Retour vers les années 60
Les amateurs de BD ne manqueront pas de faire le rapprochement avec l’incontournable Astérix et les Normands qui voit des vikings débarquer sur une plage non loin du village gaulois qui résiste encore et toujours à l’envahisseur. Bien entendu, l’approche est ici différente (les auteurs évitent intelligemment des situations qui soutiendraient difficilement la comparaison). Mais elle pourra décevoir les inconditionnels de l’humour de Goscinny et du trait d’Uderzo. En effet, le trait est ici assez grossier concernant les personnages (les paysages font nettement plus d’effet, notamment en mer) et surtout l’état d’esprit diffère sensiblement. Goscinny se délectait de jeux de mots (on se souvient des noms des normands, Grossebaf, Batdaf, Caraf, Epitaf, Bathyscaf, Bellegaf, Complètementpaf, etc. dans la lignée de son génie) et de quelques situations dont il avait le secret, alors qu’ici le scénario mise surtout sur une sorte d’absurde de situation (tendance british), avec quelques effets répétitifs soulignant une certaine bêtise humaine.
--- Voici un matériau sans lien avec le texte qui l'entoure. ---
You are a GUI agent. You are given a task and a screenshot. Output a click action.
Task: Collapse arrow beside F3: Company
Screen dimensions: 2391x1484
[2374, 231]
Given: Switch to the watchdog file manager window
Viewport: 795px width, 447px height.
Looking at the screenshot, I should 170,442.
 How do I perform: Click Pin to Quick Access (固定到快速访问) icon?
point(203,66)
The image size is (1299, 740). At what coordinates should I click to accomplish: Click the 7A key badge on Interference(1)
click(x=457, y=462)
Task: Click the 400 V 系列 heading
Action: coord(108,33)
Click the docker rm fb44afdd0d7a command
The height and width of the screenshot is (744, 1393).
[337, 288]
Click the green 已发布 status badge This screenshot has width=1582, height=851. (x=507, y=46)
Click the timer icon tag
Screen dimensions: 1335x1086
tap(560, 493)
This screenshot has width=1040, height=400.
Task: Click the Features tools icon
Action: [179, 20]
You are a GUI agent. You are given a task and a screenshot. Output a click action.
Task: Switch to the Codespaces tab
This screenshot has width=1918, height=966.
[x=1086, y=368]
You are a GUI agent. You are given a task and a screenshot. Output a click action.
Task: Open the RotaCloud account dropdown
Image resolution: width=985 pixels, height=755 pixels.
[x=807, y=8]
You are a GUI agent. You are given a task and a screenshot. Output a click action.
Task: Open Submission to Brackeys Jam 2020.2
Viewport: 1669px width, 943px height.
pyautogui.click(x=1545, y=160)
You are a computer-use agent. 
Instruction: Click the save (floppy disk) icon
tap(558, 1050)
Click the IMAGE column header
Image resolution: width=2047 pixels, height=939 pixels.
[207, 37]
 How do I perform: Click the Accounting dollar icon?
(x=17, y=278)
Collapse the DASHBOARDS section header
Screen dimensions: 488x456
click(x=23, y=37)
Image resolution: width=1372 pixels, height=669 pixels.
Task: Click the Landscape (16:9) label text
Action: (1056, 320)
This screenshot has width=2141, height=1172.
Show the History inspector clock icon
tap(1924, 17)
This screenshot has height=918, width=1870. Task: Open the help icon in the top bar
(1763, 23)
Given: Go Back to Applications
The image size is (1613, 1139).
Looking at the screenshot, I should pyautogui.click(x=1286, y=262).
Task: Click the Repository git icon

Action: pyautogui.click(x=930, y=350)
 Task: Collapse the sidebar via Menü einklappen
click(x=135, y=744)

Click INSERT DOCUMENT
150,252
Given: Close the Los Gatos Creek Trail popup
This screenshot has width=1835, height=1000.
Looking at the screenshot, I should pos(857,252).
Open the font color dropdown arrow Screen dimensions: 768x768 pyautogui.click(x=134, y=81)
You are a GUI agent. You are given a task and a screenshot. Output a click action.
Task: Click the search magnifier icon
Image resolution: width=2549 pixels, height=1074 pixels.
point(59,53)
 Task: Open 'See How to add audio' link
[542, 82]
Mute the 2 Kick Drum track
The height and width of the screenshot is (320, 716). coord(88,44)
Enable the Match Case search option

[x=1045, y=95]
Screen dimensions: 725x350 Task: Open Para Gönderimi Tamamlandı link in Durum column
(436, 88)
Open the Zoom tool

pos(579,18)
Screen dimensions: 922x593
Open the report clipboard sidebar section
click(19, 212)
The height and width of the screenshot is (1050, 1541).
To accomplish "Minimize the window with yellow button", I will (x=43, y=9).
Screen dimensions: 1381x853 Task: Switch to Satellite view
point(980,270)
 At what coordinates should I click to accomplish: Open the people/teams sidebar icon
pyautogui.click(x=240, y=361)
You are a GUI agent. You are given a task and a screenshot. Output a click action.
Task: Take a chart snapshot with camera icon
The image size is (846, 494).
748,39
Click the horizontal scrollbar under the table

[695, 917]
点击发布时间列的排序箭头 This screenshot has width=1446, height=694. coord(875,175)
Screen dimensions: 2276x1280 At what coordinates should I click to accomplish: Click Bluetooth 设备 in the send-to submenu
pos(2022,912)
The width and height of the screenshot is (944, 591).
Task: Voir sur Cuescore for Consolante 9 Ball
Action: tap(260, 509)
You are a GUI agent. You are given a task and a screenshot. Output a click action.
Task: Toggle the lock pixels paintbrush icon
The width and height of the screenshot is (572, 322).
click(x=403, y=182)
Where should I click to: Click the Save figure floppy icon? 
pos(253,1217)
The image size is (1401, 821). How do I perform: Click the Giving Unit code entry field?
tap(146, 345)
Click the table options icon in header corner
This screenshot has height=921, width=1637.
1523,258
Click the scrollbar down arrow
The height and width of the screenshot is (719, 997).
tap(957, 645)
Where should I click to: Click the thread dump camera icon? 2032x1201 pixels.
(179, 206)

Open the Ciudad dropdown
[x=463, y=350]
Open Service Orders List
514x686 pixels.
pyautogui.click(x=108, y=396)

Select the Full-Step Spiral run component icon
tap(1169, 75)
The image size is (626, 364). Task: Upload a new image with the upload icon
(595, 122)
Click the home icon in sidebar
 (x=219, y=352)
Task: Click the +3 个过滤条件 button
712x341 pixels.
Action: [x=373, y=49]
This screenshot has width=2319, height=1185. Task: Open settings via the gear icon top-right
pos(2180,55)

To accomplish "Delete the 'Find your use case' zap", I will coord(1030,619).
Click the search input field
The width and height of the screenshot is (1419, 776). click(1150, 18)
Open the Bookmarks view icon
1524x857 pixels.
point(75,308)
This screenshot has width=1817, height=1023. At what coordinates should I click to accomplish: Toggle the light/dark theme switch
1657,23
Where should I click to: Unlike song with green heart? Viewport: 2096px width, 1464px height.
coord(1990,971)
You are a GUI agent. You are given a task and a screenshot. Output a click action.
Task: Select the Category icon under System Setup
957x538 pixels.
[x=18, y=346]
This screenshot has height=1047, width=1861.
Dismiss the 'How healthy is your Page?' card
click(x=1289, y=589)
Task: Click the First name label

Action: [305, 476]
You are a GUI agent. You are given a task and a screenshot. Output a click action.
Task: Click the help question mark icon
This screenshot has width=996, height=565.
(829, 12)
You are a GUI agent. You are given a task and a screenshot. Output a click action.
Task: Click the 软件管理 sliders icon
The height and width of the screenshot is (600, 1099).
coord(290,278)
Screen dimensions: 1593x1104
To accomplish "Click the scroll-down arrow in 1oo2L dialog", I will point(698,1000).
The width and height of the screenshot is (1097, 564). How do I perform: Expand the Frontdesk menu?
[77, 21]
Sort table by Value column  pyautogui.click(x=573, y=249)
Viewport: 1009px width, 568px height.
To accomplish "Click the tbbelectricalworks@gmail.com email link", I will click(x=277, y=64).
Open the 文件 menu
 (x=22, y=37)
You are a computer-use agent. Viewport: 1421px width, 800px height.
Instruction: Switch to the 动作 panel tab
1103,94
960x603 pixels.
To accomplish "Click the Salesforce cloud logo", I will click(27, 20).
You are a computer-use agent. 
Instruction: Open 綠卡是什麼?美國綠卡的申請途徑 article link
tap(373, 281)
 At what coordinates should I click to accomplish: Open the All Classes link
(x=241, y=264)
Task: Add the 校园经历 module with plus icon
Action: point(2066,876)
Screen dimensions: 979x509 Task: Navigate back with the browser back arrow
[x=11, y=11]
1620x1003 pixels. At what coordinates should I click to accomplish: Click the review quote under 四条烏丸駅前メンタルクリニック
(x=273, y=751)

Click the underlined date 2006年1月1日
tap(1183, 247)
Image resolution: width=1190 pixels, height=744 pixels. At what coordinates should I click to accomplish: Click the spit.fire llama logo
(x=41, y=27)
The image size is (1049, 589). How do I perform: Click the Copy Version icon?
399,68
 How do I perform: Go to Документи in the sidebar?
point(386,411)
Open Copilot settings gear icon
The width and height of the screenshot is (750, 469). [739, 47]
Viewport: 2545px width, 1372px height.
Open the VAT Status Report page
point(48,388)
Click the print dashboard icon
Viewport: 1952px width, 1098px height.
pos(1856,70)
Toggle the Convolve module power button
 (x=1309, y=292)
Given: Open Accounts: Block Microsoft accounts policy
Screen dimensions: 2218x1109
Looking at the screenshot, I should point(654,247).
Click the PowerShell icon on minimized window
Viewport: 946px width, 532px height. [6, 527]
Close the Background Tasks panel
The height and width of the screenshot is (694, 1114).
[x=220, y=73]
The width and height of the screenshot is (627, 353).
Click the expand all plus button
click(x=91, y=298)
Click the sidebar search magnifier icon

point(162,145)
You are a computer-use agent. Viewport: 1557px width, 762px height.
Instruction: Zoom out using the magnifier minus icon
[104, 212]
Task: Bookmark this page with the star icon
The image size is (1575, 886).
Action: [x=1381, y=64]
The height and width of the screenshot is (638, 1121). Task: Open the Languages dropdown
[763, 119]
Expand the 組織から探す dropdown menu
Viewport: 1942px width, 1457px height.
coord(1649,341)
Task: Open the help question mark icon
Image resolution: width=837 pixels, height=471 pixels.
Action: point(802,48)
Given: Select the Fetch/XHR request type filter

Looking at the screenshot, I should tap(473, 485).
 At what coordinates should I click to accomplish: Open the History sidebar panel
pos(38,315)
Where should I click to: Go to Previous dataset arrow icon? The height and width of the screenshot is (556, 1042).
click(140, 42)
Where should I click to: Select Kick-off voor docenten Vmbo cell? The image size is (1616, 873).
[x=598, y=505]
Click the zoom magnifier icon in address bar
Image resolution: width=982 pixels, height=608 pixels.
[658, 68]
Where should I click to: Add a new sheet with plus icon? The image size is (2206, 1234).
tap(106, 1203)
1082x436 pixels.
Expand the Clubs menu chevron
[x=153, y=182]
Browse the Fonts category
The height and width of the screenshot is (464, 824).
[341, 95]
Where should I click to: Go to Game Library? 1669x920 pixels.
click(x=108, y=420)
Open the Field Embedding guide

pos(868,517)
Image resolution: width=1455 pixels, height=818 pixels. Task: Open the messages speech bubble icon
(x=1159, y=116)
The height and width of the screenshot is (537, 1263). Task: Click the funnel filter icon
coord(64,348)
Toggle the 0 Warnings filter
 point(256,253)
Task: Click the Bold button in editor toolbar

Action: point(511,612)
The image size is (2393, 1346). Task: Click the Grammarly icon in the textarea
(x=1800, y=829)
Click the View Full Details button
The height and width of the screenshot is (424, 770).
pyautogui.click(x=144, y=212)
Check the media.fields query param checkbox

Ils ironisent beaucoup sur des stéréotypes de comportement, effet à double tranchant (agacement des féministes qui s’arrêteraient au premier degré, amusement de celles et ceux qui verront l’aspect ridicule de ces comportements). La comparaison des deux albums met en évidence la différence d’état d’esprit entre celui qui faisait mouche dans les années 60 (parution d’Astérix et les Normands dans Pilote, à partir d’avril 1966) et un exemple de celui d’aujourd’hui. Question : lira-t-on encore Vikings dans la brume dans un demi-siècle, sachant qu’Astérix reste un monument de la BD franco-belge ? Gageons que les frères Lupano ne voient pas si loin. Ce qui n’empêche pas de penser sur le (plus ou moins) long terme, puisque d’ores et déjà l’album est présenté comme n°1 d’une série dont l’avenir dira jusqu’à quel numéro elle ira.